I have been on all the medications you listed. Everyone is different, but I found that Zoloft was the hardest for me to come off of. I had a tough time sleeping (falling and then staying asleep) because the zoloft was great at getting me to bed at night (and my anxiety increased as I tapered, I think). Also, I swear (and my doc thought this was coincidence) that I was needing to drink a LOT more water when tapering the zoloft. I felt dry all the time.

Is your doc telling you to stay on the lamictal for a while after you taper the zoloft? I had some residual effects for a good 2-3 weeks after I was totally off the zoloft. I don't think it's a good idea to immediately start cutting the lamictal down. Don't rush this, you have plenty of time. But keep in mind that these meds don't clear your body after your very last pill, and you'll need to take care of yourself while everything leaves your system.

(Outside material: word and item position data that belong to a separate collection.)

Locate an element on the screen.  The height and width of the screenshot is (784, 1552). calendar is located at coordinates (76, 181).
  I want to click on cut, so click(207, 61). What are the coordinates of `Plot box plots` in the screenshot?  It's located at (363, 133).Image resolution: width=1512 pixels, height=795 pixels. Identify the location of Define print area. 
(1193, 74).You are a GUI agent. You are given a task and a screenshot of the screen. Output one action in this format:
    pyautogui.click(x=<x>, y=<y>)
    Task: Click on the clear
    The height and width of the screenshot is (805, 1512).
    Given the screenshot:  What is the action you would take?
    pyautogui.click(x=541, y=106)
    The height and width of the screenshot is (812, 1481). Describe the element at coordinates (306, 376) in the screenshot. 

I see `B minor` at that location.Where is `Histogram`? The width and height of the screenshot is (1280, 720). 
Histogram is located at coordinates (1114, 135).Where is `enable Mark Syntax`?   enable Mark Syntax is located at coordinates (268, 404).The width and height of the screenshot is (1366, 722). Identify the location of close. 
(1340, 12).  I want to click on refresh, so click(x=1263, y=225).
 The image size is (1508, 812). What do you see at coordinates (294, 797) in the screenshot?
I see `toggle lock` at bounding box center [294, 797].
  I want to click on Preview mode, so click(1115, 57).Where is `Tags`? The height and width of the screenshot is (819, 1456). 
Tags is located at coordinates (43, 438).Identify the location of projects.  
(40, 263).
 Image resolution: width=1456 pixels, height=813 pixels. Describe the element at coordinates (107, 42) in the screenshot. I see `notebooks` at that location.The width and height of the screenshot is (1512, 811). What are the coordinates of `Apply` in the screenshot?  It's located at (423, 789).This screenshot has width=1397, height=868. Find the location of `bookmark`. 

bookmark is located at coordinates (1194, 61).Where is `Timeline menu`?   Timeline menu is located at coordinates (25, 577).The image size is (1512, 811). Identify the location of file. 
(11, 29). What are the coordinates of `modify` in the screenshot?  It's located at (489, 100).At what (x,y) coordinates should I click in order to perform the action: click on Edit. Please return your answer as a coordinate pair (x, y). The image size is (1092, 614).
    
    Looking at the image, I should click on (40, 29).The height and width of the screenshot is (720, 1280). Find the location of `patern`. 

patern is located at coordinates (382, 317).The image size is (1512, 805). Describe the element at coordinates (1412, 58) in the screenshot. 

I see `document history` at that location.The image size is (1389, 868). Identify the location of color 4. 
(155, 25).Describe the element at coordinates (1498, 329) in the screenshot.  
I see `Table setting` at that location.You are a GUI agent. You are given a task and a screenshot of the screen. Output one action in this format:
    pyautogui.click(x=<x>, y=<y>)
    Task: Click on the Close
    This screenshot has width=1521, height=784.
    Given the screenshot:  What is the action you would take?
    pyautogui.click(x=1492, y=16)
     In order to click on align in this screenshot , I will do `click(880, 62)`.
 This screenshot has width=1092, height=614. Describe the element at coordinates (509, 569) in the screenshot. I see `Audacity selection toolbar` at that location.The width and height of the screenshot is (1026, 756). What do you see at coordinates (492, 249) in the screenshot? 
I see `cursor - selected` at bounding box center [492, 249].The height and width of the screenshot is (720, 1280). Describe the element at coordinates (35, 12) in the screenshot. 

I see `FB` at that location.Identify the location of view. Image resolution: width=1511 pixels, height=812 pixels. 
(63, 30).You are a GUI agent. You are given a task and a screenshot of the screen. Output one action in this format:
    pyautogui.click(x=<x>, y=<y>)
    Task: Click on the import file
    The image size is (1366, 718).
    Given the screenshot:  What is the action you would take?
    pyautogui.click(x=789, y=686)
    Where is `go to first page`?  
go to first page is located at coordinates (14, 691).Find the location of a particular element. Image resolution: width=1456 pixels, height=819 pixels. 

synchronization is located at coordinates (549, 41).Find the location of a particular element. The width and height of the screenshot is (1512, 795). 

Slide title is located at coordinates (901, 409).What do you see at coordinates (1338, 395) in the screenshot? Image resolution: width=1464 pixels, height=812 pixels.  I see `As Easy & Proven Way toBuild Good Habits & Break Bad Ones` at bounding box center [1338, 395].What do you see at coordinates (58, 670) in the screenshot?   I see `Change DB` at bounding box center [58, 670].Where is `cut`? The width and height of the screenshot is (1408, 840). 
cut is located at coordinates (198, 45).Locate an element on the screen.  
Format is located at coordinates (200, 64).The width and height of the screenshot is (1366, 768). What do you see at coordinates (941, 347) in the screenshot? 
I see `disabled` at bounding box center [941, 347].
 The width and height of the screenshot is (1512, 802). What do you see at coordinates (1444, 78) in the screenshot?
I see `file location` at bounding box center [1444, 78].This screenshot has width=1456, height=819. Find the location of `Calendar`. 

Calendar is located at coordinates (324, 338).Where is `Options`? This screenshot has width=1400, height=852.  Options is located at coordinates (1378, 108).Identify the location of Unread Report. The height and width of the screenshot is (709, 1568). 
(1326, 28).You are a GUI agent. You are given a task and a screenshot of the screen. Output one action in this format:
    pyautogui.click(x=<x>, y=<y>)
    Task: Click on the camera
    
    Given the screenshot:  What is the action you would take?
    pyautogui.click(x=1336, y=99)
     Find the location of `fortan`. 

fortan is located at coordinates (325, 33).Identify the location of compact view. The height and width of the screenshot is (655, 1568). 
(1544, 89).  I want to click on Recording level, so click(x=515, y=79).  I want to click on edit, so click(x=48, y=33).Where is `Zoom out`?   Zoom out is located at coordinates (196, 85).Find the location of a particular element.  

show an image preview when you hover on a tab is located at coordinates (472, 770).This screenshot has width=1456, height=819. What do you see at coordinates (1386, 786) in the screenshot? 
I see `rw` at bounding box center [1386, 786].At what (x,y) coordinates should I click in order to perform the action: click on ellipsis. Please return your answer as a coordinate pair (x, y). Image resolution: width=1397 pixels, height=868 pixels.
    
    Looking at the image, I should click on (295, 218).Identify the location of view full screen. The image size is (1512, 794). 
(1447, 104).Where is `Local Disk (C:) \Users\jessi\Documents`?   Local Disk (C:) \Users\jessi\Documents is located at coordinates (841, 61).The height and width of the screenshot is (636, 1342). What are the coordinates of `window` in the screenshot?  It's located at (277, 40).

IANYD but IHBOALOD (I have been on a lot of drugs.)
posted by Lullen at 6:38 PM on October 14, 2009


Response by poster: Lullen, yes I am going to stay on the lamictal while I taper off the zoloft. The doc who suggested this has only seen me once for 30 minutes, which is why I want to have my wife talk to him before I do anything. I definitely feel overmedicated, but am scared to come off of anything.

Does anyone know if there is anything to help the side effects for coming off of zoloft? I have read that omega 3 helps, I'm taking 1000 mg a day now anyway. Also I've read that Malic acid and Magnesium helps as well.

Has anything helped you get through the withdrawal symptoms if I decide to cut down?

I am guessing that going from 100 mg to 75 mg over 2 weeks and then down to 50 mg for 2 weeks and then down to 25 for 2 weeks will help, and am definitely going to do everything I can to help alleviate these symptoms.